■ **Source extract**
☆ ☆ ☆ ☆

Inputs in the order \$f,d,b\$.

Port of @Neil's Charcoal answer, so make sure to upvote him as well!

Try it online or verify all test cases.

Explanation:

Formula: (d*(f-1)%(b-1)+1)*((b**(d*(f-1)//(b-1)+1))//(b-(b>f)*(b>2)))

<                   # Decrease the first (implicit) input `f` by 1
                    #  STACK: f-1
 *                  # Multiply it to the second (implicit) input `d`
                    #  STACK: d*(f-1)
    ‰               # Divmod it by
  I<                # the third input `b` minus 1
                    #  STACK: [d*(f-1)//(b-1), d*(f-1)%(b-1)]
     >              # Increase both values in the pair by 1 (let's call them [A,B])
                    #  STACK: [d*(f-1)//(b-1)+1, d*(f-1)%(b-1)+1]
      `             # Pop and push them separated to the stack
                    #  STACK: d*(f-1)//(b-1)+1, d*(f-1)%(b-1)+1
       Š            # Tripleswap the stack using the implicit third input `b`
                    #  STACK: d*(f-1)%(b-1)+1, b, d*(f-1)//(b-1)+1
        m           # Take `b` to the power `A`
                    #  STACK: d*(f-1)%(b-1)+1, b**(d*(f-1)//(b-1)+1)

☆ ☆ ☆ ☆

■ **Information supplied**
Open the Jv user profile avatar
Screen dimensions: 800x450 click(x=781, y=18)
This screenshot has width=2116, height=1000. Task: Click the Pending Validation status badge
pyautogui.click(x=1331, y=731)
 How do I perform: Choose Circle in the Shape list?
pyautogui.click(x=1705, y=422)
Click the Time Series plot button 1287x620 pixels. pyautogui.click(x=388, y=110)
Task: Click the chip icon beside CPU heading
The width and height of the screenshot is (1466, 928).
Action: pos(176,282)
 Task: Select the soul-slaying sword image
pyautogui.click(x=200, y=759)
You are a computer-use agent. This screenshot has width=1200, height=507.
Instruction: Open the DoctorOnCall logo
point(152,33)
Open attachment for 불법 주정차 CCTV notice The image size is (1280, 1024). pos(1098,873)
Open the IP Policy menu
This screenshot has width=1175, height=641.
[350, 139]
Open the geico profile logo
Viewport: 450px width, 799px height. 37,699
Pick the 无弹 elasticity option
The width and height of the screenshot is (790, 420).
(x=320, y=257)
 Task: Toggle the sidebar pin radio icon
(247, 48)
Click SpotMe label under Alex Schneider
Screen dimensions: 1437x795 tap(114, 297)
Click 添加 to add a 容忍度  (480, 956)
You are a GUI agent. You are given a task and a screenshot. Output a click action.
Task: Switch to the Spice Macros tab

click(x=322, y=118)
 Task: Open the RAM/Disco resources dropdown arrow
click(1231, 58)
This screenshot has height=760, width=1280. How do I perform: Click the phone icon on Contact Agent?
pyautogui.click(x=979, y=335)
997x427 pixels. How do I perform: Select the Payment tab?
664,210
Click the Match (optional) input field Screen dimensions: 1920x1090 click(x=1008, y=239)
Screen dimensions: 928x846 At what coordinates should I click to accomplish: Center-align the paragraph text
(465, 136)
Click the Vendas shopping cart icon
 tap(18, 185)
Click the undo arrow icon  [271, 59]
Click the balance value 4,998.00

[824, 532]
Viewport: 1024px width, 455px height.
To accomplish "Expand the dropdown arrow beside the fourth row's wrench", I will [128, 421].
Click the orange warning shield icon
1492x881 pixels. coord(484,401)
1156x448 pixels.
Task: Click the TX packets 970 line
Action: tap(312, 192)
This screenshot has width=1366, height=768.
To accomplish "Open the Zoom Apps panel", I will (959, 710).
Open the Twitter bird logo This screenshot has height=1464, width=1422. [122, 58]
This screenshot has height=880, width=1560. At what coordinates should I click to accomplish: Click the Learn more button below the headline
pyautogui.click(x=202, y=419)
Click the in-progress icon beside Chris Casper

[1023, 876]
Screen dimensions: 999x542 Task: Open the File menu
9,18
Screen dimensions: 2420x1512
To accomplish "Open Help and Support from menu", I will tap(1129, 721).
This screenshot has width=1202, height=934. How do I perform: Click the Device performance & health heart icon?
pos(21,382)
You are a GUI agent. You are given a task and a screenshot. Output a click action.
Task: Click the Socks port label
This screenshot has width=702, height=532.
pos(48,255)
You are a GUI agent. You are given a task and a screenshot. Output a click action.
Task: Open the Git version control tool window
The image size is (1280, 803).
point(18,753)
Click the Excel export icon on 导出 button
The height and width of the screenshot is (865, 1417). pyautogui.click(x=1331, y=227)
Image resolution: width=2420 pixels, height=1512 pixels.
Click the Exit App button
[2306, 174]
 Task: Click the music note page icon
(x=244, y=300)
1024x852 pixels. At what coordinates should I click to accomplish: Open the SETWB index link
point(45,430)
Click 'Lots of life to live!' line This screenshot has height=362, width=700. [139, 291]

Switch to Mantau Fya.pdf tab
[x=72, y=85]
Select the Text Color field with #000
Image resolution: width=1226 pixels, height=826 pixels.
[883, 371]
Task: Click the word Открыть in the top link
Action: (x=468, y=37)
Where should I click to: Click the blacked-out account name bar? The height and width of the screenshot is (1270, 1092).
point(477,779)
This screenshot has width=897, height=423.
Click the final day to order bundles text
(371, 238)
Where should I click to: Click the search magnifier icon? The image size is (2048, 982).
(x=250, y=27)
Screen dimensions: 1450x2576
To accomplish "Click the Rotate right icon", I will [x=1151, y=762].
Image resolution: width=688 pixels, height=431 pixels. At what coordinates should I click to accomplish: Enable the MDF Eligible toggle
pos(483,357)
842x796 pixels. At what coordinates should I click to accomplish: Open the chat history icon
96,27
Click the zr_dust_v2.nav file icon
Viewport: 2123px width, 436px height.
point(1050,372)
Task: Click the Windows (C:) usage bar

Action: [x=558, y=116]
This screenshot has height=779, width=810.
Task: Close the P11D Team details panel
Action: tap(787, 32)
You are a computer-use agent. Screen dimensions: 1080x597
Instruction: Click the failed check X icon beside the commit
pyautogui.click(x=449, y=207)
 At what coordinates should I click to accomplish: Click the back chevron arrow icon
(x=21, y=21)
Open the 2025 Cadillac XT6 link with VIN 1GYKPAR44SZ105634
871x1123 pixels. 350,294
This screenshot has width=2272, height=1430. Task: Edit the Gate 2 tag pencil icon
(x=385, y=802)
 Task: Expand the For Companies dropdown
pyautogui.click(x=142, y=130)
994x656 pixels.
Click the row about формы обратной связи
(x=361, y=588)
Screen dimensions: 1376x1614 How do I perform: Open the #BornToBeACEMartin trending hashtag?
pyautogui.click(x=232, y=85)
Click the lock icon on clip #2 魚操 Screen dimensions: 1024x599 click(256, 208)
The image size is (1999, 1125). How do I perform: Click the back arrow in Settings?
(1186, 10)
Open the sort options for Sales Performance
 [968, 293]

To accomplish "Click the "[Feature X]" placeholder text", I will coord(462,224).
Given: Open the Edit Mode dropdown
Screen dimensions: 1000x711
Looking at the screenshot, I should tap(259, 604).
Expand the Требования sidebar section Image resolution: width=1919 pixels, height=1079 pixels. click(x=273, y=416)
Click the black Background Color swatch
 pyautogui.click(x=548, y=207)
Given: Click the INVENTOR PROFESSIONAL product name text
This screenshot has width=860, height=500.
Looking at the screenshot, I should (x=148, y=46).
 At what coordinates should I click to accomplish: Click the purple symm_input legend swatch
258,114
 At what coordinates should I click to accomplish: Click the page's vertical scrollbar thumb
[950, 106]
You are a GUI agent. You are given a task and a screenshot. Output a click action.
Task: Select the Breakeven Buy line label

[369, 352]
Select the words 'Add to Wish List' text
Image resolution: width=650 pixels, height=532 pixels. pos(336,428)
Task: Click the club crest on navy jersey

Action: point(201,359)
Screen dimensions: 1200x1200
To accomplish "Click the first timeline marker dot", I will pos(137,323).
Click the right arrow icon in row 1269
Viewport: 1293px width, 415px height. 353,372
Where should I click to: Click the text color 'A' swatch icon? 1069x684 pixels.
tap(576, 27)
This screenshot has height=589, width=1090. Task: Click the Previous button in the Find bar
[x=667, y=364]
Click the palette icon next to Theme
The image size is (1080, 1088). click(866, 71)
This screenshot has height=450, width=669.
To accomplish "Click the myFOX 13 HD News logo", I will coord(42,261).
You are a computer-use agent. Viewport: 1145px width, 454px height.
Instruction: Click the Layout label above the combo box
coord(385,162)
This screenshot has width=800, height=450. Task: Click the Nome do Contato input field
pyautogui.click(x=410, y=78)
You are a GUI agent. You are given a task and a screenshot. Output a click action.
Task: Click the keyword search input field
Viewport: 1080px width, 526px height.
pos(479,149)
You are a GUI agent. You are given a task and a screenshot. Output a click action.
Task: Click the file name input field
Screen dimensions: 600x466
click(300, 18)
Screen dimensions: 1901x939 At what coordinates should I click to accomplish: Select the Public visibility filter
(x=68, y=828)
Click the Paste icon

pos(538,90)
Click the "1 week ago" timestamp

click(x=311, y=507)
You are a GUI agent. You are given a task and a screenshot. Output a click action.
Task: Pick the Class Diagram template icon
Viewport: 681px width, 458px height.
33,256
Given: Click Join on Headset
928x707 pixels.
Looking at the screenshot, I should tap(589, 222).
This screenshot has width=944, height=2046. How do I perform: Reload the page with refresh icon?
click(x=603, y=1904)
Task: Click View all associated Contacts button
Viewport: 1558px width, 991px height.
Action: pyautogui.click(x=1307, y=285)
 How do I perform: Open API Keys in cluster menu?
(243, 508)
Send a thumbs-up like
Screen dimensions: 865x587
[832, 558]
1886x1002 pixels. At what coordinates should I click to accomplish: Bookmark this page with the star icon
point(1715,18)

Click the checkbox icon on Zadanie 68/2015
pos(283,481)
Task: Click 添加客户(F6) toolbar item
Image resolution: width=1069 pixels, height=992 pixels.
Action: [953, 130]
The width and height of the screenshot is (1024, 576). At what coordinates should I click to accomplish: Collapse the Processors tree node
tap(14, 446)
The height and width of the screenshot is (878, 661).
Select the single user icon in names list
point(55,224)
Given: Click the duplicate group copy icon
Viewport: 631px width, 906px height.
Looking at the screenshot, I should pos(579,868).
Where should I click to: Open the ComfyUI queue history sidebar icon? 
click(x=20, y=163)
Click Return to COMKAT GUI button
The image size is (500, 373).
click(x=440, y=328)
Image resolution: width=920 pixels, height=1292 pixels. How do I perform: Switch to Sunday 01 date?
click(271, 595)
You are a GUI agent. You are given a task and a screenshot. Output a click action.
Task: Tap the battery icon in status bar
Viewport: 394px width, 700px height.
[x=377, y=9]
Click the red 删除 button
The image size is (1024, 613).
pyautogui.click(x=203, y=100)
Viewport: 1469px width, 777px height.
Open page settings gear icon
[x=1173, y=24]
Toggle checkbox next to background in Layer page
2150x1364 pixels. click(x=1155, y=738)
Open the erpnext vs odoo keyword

☆ ☆ ☆ ☆

■ **What to work on**
A. In the code explanation, whose Charcoal answer is this a port of?
B. From the code explanation, give again the stretch from "Try it online" through "call them [A,B])", copied word for word.

■ **Responses to the exercise**
A. Neil's

B.
Try it online or verify all test cases.

Explanation:

Formula: (d*(f-1)%(b-1)+1)*((b**(d*(f-1)//(b-1)+1))//(b-(b>f)*(b>2)))

<                   # Decrease the first (implicit) input `f` by 1
                    #  STACK: f-1
 *                  # Multiply it to the second (implicit) input `d`
                    #  STACK: d*(f-1)
    ‰               # Divmod it by
  I<                # the third input `b` minus 1
                    #  STACK: [d*(f-1)//(b-1), d*(f-1)%(b-1)]
     >              # Increase both values in the pair by 1 (let's call them [A,B])